LANSING, Mich. (AP) — A Michigan lawmaker was stripped of a committee chairmanship and ordered to undergo training Thursday after the state Senate concluded allegations of sexual harassment lodged by several women, including a legislator, were credible.

Republican Sen. Peter Lucido of Macomb County’s Shelby Township lost his position leading the Senate Advice and Consent Committee. He will continue to chair another panel and co-chair a joint Senate-House committee.

The Senate had opened an investigation in January after a young reporter, Allison Donahue of Michigan Advance, complained that Lucido made a sexist comment to her before a group of high school boys. Sen. Mallory McMorrow then accused him of sexually harassing her at a Capitol orientation. Melissa Osborn, who works for the Michigan Credit Union League, made similar allegations.

“We take accusations of inappropriate behavior in the workplace seriously,” said Senate Majority Leader Mike Shirkey, a Clarklake Republican. “It is my sincere hope that this experience will serve as motivation for us all to do better and be better in our personal interactions and our public discourse.”

Lucido declined to comment.

The Senate Business Office released a summary of the probe that was conducted by two outside lawyers and the Senate’s human resources manager, who also is the nonpartisan legal counsel. They interviewed 25 people and reviewed evidence such as text messages, video footage, diagrams and audio recordings.

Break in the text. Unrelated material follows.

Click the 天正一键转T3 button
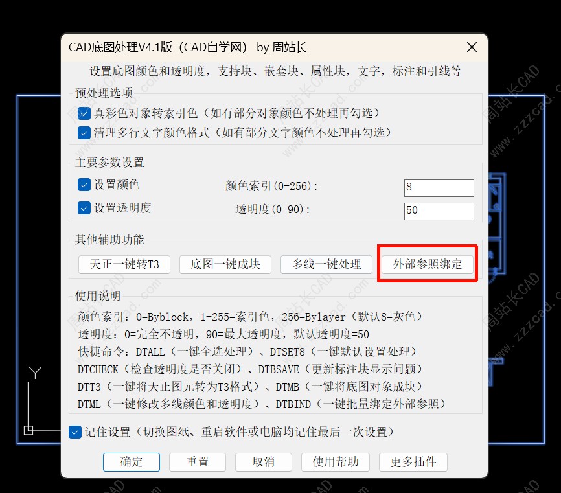The image size is (561, 493). 124,264
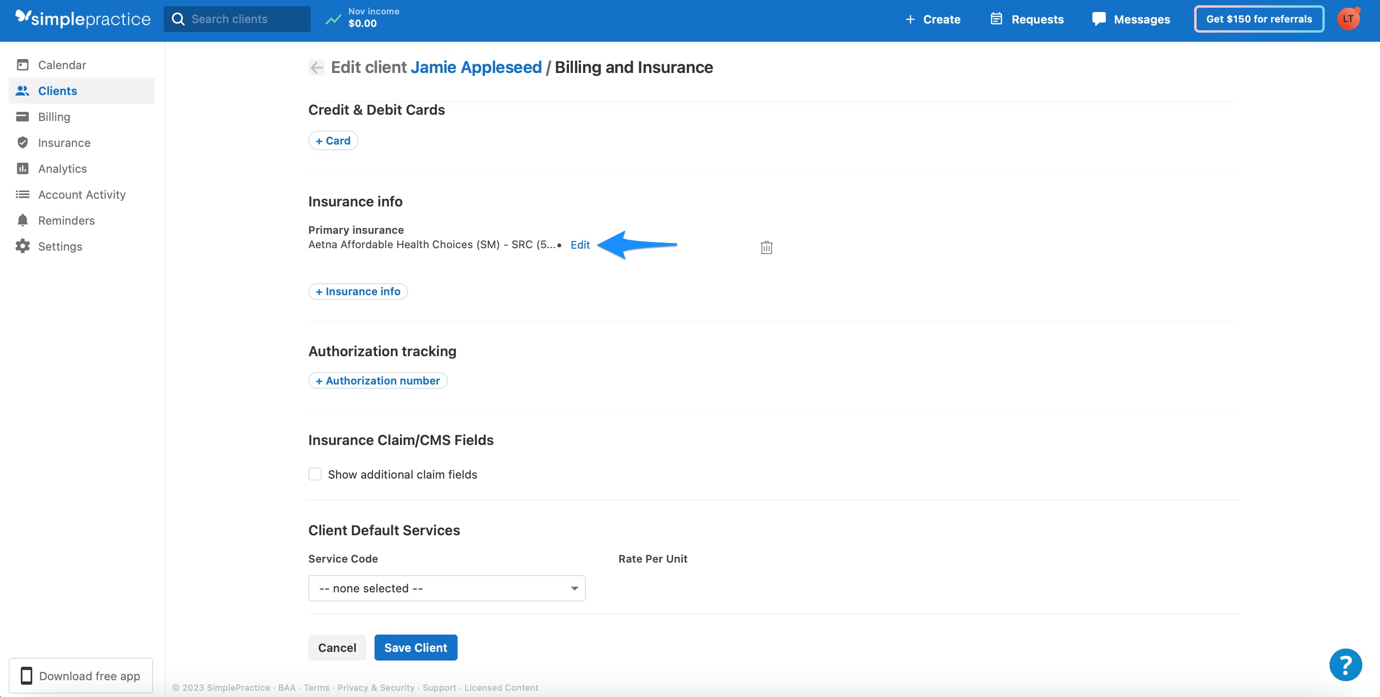
Task: Open the Requests panel icon
Action: [996, 19]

The investigators’ report and findings were kept confidential. The summary said while they could not “unequivocally” substantiate the publicized complaints, they found all of the accusers “credible” and concluded it was “more likely than not” that each incident occurred as reported.

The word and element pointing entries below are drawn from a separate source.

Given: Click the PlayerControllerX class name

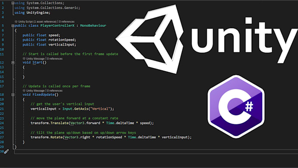Looking at the screenshot, I should click(57, 26).
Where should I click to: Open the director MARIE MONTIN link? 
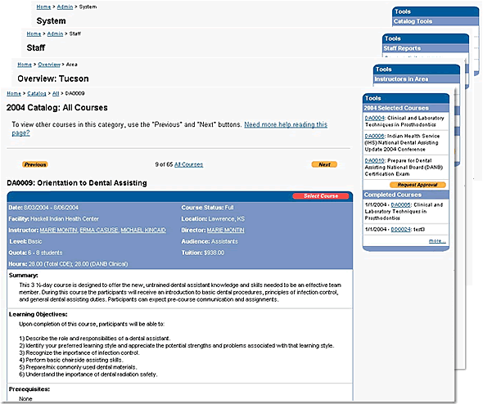225,230
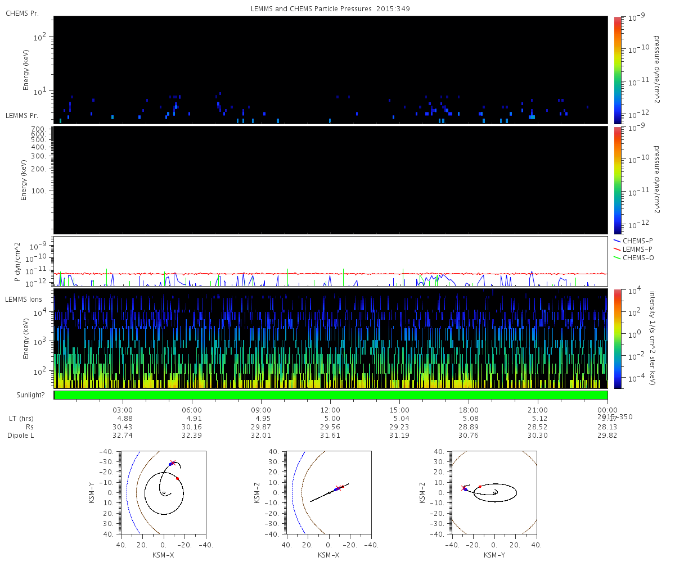Click the 03:00 time axis label
Viewport: 675px width, 562px height.
click(123, 410)
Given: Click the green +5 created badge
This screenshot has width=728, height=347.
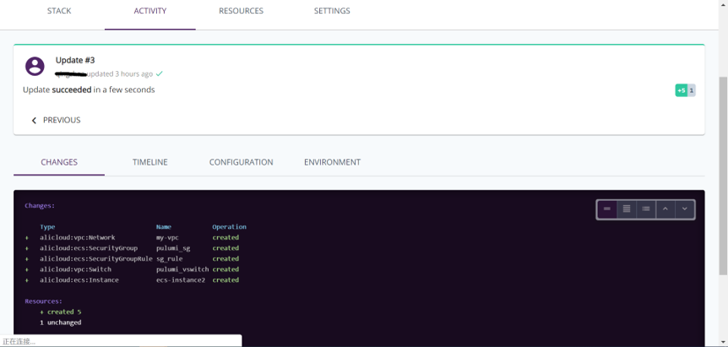Looking at the screenshot, I should click(x=681, y=90).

Lucido’s conduct “demonstrates an unfortunate pattern of behavior” that requires “little to no interpretation to be understood as inappropriate workplace behavior,” the summary said.

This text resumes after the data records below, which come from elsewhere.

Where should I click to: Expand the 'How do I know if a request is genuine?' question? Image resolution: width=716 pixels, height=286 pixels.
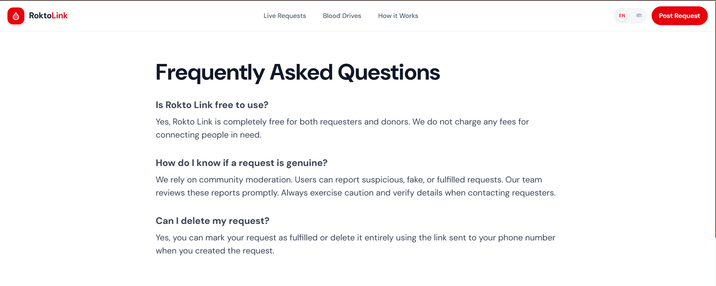pos(242,163)
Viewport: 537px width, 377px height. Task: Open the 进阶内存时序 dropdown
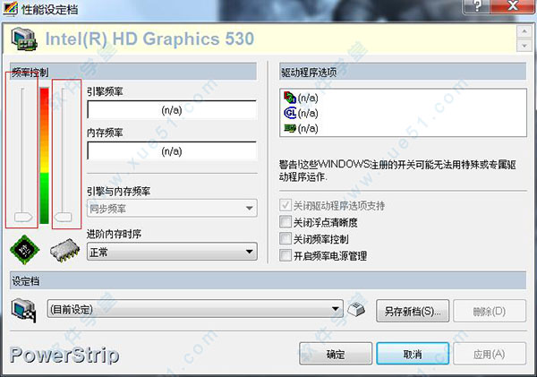click(248, 253)
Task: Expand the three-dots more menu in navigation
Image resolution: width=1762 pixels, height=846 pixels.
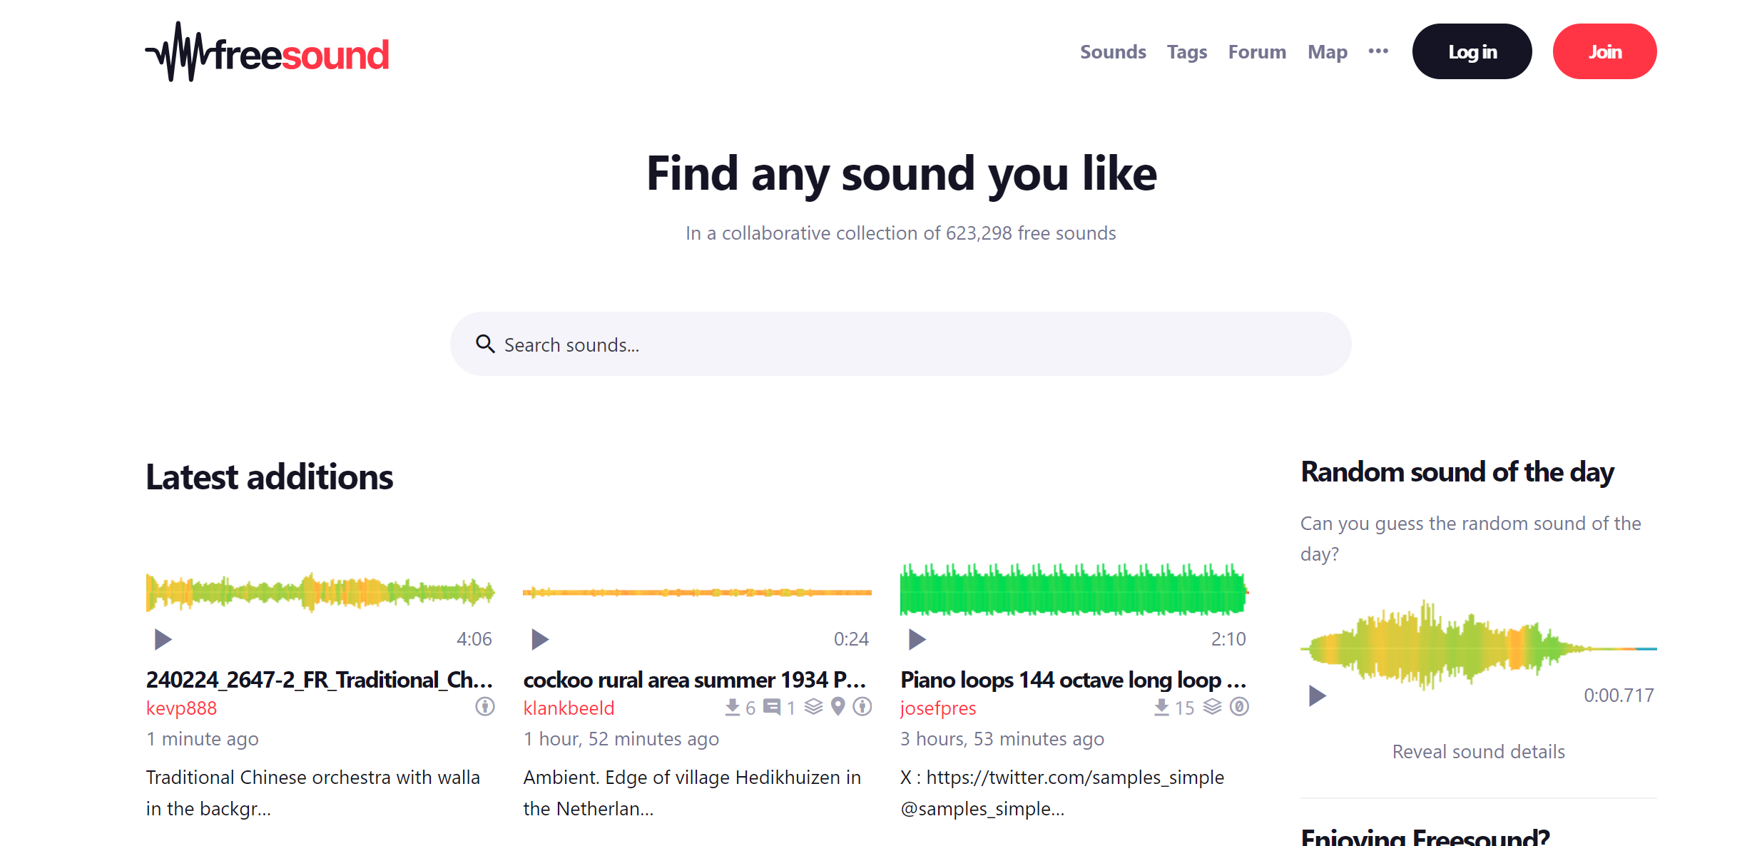Action: click(1378, 51)
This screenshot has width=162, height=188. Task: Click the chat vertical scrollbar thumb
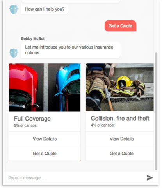(156, 111)
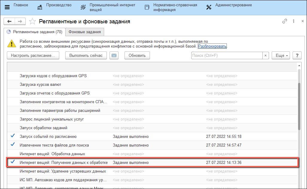This screenshot has height=189, width=307.
Task: Toggle checkmark for Запуск событий по расписанию
Action: (x=13, y=136)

McMorrow, a Royal Oak Democrat, said she appreciated that investigators were thorough and took the investigation seriously.

“It was validating to learn that the report found Allison, myself and Melissa all credible,” she said. “I think that matters because my biggest hope was that by coming forward would encourage others to do so, especially those who don’t have the type of protection that I do as a member.”

Shirkey said a bipartisan workgroup will be formed to review the Senate’s sexual harassment policies. Asked if she felt the punishment was appropriate, McMorrow said it depends on whether Lucido — who she said has not apologized — changes his behavior.